A federal judge has upheld West Texas A&M’s ban on a drag show by a student group, ruling Saturday that the university did not violate the First Amendment by blocking the event. U.S. District Judge Matthew Kacsmaryk found that Spectrum WT, the student organization, failed to demonstrate the 2023 drag show conveyed a specific message protected by the Constitution. The ruling effectively terminated a legal challenge set for appellate review later this week.
The decision illustrates ongoing disputes about student expression rights on campuses and shows varied judicial approaches to drag-performance bans at universities, with another federal judge recently rejecting a separate ban by the Texas A&M University System itself.
The ruling
U.S. District Judge Matthew Kacsmaryk, an Amarillo-based judge appointed by President Donald Trump, ruled Saturday that West Texas A&M did not violate the First Amendment when it blocked a 2023 drag show by the student organization Spectrum WT. The ruling eliminated the legal challenge scheduled for the 5th U.S. Circuit Court of Appeals, which subsequently dismissed the case.
Kacsmaryk has drawn national attention for rulings favorable to Republican officials and conservative legal groups in abortion and LGBTQ rights cases.
The judge’s reasoning
In his ruling, Kacsmaryk found that Spectrum WT failed to demonstrate the drag show conveyed a specific message protected by the First Amendment. The group’s president testified that they were “not trying to convey a specific message” in the event.
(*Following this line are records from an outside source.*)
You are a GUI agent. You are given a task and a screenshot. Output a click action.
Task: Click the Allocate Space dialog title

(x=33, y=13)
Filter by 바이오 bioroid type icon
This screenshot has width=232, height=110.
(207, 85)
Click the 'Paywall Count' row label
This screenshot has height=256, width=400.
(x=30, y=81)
The judge rejected the student organization’s argument that selling tickets to benefit LGBTQ causes and suicide prevention made the performance expressive. He cited past Spectrum events that included stripteases and simulated sexual activity, and noted that minors had attended those performances.
Kacsmaryk concluded the university could reasonably restrict the event in Legacy Hall, a campus venue open to students, on viewpoint-neutral grounds.
“Drag, by its ‘provocative,’ ‘transgressive’ nature, veers into sexualized content and Spectrum’s proven inability to control the content elides any argument that the 2026 show will be ‘appropriate,’” Kacsmaryk wrote in his opinion.
The appeal and legal dispute
Spectrum WT plans to appeal the ruling. JT Morris, a supervising senior attorney at the Foundation for Individual Rights and Expression, which represents the student group, said the decision “reflects many of the same erroneous legal conclusions” the judge reached earlier in the case and conflicts with Supreme Court precedent on expressive conduct.
Morris also noted that another federal judge rejected a separate ban attempt by the Texas A&M University System, which officials had sought based on views that drag performances were offensive or demeaning.
The conflicting outcomes demonstrate how federal judges are reaching different conclusions about drag performances on university campuses.